Charles Lamoureux donna plusieurs auditions du Messie ; puis il fit entendre la Passion selon saint Matthieu, oratorio pour soli, deux chœurs et deux orchestres de Jean-Sébastien Bach [1]. Cette œuvre grandiose, qui fut exécutée pour la première fois le Vendredi-Saint de l’année 1729 à l’église Saint-Thomas de Leipzig, n’avait jamais été entendue, dans son ensemble, en France. Nous assistions aux auditions de cette maîtresse page, données par Lamoureux les 31 mars, 2 et 4 avril 1874, et nous pûmes constater l’effet immense qu’elles produisirent sur le public. On admira le calme solennel qui règne dans la première partie et le mouvement passionné qui distingue la seconde, — la merveilleuse orchestration de l’œuvre qui, selon la poétique expression de Hiller, « ressemble à un beau voile d’une grande finesse, derrière lequel reluit un visage noble, mais arrosé de larmes [2] ».

Puis se succédèrent, avec un succès égal, le Judas Machabée de Hændel, la cantate Gallia de Charles Gounod et Ève, mystère en trois parties de Massenet.

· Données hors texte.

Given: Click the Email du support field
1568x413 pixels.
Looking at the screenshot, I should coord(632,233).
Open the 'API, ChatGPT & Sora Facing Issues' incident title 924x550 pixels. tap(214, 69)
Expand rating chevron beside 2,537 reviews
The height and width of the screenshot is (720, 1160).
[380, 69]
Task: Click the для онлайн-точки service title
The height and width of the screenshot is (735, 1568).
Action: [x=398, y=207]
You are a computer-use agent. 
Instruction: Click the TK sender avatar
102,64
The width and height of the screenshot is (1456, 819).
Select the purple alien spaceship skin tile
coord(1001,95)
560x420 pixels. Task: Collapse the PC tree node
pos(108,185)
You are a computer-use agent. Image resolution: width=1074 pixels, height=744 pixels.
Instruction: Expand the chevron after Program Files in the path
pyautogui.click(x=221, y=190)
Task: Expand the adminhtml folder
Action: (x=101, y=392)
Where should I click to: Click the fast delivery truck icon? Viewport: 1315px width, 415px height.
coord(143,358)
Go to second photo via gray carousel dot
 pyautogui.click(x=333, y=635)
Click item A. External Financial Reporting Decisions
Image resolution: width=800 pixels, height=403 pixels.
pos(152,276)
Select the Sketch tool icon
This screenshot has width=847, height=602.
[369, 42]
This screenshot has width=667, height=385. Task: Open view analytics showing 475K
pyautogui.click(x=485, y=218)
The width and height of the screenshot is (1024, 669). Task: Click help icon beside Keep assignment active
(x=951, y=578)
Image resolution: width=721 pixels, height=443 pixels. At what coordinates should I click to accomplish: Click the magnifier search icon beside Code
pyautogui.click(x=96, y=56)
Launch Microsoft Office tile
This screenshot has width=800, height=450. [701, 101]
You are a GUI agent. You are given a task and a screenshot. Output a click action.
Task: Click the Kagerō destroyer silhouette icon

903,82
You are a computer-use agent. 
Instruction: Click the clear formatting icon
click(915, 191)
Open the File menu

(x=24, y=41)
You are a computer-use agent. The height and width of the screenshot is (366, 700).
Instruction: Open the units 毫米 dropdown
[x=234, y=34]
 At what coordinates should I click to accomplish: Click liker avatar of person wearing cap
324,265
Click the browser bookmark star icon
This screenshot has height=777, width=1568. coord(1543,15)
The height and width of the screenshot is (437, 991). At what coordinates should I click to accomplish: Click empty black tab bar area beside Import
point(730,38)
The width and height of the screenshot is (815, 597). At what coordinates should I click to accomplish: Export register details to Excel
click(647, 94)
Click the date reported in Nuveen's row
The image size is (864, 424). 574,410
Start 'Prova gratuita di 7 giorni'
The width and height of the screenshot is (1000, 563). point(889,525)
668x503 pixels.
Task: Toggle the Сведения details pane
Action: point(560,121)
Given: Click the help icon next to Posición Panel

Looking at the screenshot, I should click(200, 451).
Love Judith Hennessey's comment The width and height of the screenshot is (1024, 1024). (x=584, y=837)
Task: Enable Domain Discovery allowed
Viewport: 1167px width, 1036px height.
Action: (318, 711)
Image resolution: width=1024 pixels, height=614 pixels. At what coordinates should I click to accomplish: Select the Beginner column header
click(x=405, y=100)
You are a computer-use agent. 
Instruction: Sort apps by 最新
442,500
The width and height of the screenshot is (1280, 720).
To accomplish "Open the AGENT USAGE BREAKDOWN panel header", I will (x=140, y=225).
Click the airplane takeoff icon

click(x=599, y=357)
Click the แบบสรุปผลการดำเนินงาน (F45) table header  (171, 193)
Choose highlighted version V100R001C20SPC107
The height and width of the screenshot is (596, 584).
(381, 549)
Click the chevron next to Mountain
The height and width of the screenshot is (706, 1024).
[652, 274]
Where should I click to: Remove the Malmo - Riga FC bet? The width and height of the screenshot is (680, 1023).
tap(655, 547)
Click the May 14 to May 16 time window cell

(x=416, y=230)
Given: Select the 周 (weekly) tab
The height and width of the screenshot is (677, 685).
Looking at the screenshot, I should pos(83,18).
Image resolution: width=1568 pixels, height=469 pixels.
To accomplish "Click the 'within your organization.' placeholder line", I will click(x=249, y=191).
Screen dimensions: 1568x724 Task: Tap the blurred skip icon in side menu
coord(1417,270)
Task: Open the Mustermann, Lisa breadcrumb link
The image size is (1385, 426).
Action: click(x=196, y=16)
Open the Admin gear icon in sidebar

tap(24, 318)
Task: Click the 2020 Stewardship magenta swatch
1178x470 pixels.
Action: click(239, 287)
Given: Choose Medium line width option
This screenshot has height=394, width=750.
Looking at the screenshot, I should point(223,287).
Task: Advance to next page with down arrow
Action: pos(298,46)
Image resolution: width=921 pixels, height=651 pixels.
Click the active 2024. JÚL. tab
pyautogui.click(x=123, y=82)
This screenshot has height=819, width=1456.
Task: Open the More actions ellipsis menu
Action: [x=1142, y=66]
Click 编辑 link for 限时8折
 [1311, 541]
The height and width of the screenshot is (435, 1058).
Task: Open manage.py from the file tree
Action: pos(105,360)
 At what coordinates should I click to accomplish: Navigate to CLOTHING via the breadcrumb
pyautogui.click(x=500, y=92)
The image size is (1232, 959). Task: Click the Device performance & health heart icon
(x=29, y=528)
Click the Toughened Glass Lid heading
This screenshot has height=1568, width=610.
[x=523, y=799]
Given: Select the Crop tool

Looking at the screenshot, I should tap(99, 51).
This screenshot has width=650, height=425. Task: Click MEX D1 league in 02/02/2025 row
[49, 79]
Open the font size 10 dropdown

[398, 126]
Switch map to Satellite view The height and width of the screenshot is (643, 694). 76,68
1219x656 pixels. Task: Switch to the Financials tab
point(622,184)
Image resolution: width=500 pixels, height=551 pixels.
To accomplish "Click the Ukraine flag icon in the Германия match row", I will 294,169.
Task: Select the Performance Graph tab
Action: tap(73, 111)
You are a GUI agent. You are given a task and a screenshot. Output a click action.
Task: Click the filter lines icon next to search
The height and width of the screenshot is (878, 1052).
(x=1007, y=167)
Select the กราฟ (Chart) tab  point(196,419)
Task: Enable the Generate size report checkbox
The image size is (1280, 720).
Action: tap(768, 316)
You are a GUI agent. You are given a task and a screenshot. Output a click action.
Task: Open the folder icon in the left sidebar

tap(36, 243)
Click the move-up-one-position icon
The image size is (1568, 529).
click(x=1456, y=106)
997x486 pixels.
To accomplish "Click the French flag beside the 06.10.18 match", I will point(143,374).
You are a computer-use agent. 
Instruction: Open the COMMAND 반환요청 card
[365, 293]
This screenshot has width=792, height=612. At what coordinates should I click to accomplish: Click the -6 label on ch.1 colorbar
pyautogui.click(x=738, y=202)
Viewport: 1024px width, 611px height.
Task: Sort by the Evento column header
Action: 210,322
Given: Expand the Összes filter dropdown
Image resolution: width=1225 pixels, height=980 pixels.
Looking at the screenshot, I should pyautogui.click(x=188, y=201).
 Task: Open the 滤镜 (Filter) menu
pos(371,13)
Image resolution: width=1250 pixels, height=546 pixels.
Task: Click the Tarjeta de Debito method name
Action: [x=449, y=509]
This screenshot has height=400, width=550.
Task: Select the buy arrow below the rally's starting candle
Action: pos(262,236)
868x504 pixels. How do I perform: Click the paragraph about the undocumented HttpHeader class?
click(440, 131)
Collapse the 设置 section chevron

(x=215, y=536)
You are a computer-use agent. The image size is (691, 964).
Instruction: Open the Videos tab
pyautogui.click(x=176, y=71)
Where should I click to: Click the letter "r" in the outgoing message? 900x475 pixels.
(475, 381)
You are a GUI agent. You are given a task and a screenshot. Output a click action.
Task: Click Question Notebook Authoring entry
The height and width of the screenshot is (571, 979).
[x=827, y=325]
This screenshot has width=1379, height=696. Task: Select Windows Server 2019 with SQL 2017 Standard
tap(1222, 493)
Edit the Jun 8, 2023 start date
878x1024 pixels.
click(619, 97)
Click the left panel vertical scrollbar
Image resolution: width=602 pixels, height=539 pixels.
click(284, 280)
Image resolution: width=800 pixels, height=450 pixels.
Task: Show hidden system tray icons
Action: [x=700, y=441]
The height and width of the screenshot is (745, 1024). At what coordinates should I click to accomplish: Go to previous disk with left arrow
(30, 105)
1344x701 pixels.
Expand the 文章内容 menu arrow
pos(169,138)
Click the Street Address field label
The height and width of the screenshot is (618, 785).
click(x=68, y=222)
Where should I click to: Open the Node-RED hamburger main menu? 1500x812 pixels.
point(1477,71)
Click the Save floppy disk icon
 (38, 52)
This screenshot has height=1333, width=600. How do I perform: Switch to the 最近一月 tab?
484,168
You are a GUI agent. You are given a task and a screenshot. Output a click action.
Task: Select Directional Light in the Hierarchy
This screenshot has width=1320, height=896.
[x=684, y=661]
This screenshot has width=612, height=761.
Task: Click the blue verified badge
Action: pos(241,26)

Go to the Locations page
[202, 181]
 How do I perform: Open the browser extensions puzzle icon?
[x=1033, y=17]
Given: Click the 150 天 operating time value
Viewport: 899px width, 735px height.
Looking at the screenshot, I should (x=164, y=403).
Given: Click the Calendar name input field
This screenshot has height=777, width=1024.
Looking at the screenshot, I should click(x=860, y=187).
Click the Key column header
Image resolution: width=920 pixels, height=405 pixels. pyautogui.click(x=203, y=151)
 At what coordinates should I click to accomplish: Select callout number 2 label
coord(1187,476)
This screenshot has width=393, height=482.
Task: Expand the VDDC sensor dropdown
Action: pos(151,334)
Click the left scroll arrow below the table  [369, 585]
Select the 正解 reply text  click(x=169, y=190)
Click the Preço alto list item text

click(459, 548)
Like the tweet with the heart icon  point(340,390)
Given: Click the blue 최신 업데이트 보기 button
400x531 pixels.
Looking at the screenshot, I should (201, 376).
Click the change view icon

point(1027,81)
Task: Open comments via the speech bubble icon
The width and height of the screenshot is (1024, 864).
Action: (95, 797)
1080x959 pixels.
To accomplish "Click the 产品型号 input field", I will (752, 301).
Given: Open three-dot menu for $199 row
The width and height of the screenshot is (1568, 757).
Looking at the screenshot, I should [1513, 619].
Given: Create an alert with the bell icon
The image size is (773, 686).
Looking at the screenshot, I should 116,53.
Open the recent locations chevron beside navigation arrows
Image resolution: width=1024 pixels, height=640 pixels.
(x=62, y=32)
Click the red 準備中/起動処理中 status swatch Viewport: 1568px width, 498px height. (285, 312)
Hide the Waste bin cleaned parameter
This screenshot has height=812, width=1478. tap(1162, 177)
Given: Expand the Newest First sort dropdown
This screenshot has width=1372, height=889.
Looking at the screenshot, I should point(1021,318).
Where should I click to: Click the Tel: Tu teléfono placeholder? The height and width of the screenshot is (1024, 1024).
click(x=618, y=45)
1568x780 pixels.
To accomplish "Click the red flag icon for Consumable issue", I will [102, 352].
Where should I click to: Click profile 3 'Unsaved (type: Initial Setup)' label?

Malgré l’intérêt que prit le public à ces nouvelles et intéressantes exécutions, les frais immenses qu’elles entraînèrent ne permirent pas à Charles Lamoureux de les continuer. Il faudrait en France une autre impulsion que celle d’un seul artiste, tant soient grands son mérite et sa persévérance, pour implanter à tout jamais sur notre sol ces merveilleuses espèces de la flore primitive. Nous

  1. Le texte de la Passion selon saint Matthieu est de Henrici (Christian-Frédéric), plus connu sous le pseudonyme de Picander.
  2. Les solistes étaient : Mlles Armandi, Arnaud, Puisais, MM. Auguez, Vergnet, Dufriche, Miquel, Mouret, Jolivet, Couturier.